La maison Solbreux, du nom de son ancien propriétaire, pourrait être en voie de disparition, en bas de la Grand-Place de Walcourt.

Cette ancienne boulangerie a été rachetée par la Ville (parce que personne n’en voulait) en 2009 pour la somme de 69 000 euros. Des travaux ont été entrepris pour restaurer une ancienne tour, faisant partie des remparts de la ville, à l’arrière du bâtiment, mais peu de choses ont été faites dans la partie principale, qui abrite aujourd’hui l’office du tourisme.

Démolition préconisée

Celle-ci s’est donc détériorée à un point tel que lors du dernier conseil communal, le collège a annoncé que deux rapports consécutifs émis par des sociétés différentes préconisaient une démolition d’urgence de ce bâtiment avant l’hiver. Il semble que la façade arrière se désolidarise et que l’action simultanée de l’eau et du gel pourrait conduire à son effondrement. La majorité a voté cette démolition estimée à 150 000 euros.

Problème : si la façade avant n’est pas un chef-d’œuvre d’architecture, elle est adossée à une vieille maisonnette dont le dessous est constitué d’une voûte surplombant d’anciens escaliers et le tout est classé.

Il s’agit probablement, avec la basilique, d’un des endroits les plus photographiés de la ville. Un endroit que de nombreux Walcouriens refusent de voir disparaître.

Des citoyens sensibilisés

Un groupe de citoyens s’est donc constitué sous l’appellation "SOS Patrimoine Walcourt" parce qu’il semble d’abord que l’étude évoquée par le collège prévoirait soit une rénovation rapide des lieux pour éviter toute aggravation, soit la démolition, et seule cette solution a été proposée.
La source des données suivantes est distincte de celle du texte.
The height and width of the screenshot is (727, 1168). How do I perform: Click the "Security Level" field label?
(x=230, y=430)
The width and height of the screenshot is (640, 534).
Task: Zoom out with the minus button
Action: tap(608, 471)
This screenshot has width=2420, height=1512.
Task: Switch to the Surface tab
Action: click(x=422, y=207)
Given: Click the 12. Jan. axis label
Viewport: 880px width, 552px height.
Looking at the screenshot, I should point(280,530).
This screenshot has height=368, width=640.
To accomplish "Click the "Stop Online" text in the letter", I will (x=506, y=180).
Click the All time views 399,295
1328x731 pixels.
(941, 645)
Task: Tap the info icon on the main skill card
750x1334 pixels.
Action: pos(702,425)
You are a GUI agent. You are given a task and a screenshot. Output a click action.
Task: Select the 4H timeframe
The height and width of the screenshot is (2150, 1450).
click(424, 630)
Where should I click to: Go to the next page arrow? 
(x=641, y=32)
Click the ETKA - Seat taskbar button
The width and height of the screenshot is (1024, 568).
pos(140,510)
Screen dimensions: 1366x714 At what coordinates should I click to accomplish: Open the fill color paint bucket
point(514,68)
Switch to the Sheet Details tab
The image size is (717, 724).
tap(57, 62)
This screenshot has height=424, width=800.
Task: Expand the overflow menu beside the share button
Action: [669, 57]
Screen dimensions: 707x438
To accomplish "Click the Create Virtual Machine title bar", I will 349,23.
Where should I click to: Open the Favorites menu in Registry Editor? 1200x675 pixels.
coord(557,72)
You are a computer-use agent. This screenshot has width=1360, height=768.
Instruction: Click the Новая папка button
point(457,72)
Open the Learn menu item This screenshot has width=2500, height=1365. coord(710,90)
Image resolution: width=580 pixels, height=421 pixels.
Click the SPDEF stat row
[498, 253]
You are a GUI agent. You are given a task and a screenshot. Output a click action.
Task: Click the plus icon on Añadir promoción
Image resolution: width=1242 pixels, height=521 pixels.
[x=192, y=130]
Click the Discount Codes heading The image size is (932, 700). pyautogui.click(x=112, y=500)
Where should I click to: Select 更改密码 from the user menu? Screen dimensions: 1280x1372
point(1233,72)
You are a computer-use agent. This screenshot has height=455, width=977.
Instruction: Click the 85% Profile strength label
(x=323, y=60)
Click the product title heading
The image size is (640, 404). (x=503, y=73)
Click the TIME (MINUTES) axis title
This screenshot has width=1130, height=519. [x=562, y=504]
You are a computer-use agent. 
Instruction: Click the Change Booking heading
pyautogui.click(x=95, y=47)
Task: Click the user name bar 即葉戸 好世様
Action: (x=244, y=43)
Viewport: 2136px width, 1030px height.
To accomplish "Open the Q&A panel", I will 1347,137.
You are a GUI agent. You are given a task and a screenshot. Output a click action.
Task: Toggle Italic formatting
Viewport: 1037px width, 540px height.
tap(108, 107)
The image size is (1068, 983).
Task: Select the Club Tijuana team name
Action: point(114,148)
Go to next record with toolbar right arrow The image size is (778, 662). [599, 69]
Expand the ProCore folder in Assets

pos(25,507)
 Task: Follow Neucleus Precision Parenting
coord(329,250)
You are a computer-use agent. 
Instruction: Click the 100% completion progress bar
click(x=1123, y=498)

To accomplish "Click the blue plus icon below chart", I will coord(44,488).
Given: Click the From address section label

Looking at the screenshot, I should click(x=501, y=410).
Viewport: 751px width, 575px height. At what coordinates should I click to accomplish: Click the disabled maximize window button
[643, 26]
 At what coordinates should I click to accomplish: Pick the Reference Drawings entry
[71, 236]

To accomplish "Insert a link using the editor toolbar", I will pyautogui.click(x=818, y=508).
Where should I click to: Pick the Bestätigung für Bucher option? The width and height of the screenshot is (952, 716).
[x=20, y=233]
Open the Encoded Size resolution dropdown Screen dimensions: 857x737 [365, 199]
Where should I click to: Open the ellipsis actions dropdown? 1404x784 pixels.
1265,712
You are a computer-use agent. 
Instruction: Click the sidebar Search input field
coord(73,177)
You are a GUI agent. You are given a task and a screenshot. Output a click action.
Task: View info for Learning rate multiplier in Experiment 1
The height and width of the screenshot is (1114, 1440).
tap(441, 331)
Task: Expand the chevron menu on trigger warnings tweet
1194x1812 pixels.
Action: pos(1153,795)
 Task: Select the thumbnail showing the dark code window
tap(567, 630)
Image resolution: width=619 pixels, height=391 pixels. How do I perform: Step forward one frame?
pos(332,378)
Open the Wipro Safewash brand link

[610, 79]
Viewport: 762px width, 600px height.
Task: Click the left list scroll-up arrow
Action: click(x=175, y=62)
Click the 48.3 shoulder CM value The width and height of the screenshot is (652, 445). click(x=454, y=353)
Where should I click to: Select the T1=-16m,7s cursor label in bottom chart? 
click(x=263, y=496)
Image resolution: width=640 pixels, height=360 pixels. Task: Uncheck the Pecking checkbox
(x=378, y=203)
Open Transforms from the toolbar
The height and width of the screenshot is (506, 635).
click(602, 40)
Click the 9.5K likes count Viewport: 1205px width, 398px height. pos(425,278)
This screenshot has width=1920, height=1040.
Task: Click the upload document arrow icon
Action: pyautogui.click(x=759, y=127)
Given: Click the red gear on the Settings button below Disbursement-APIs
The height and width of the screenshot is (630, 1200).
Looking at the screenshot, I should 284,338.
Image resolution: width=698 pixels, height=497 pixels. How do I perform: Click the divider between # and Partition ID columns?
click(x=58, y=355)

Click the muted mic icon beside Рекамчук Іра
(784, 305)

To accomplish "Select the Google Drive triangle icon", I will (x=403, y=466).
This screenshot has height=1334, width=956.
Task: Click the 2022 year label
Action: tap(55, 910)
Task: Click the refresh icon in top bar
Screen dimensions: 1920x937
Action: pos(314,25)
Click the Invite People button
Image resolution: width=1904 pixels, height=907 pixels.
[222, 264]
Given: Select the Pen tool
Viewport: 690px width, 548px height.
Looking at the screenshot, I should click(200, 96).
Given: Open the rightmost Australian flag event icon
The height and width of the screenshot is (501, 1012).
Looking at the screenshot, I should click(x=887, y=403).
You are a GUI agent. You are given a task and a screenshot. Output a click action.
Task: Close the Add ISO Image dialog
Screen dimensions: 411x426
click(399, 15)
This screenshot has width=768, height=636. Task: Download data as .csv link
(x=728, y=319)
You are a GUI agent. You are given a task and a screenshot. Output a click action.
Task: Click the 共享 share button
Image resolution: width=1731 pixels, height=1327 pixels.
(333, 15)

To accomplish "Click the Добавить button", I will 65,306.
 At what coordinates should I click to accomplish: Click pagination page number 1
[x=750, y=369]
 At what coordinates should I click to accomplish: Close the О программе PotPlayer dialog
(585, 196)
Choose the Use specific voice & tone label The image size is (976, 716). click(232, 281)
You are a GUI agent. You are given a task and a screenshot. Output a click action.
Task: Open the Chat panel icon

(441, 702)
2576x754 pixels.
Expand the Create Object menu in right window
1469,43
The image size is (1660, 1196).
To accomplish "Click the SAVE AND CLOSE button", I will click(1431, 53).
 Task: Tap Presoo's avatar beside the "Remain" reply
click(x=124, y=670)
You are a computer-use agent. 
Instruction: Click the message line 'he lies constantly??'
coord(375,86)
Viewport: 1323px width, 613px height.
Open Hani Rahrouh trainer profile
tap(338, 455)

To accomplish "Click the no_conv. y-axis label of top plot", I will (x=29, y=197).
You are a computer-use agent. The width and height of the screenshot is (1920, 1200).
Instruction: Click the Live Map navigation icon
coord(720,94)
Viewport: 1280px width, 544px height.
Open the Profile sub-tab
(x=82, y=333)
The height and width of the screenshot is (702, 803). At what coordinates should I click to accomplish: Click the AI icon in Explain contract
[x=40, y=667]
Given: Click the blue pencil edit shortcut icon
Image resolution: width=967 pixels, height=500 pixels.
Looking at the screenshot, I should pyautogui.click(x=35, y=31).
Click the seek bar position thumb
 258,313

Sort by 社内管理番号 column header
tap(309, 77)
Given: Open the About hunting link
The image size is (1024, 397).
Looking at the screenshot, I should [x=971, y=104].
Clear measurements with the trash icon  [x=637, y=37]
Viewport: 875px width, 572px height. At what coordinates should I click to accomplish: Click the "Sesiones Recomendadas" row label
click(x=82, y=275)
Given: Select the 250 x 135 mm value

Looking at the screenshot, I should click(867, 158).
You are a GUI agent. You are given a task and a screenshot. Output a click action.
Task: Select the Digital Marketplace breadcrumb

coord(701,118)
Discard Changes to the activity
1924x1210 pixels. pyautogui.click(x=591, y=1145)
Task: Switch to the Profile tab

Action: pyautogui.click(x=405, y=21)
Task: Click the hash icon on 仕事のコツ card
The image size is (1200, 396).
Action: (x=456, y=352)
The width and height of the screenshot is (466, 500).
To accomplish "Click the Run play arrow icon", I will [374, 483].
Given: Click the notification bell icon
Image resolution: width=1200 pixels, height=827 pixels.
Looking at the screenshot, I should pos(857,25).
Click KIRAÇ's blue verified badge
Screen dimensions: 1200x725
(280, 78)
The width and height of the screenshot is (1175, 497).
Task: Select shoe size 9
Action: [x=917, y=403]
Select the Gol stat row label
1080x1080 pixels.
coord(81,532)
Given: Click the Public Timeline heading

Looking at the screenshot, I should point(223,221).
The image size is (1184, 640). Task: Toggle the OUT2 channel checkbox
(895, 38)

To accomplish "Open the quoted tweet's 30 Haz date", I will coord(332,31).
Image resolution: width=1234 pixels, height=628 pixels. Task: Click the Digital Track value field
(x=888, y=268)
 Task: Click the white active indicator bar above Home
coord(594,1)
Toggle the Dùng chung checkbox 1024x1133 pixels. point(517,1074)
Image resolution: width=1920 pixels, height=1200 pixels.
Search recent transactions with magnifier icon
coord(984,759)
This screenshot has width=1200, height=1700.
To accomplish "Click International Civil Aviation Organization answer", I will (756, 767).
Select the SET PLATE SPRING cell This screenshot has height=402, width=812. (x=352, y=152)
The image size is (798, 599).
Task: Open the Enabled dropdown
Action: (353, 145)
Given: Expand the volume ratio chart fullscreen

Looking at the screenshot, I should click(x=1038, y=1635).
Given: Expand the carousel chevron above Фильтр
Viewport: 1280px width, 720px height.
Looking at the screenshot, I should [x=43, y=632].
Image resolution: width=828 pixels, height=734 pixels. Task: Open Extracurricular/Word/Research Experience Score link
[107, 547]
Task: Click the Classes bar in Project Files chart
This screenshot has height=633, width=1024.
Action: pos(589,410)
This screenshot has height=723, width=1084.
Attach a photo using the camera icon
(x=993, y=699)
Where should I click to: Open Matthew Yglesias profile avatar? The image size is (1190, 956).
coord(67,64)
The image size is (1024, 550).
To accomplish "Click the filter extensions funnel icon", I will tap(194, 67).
Ce groupe veut prendre connaissance des études de stabilité mais aussi proposer des solutions alternatives acceptables en termes de coût afin d’aboutir à une rénovation respectueuse de ce lieu historique si pittoresque de leur cité. Une pétition a été mise en ligne.

À noter qu’Anne Gouverneur, conseillère indépendante, qui s’était abstenue lors de ce vote vient d’introduire un recours au gouvernement wallon contre cette décision de démolition, faisant suite ainsi aux remarques de SOS patrimoine.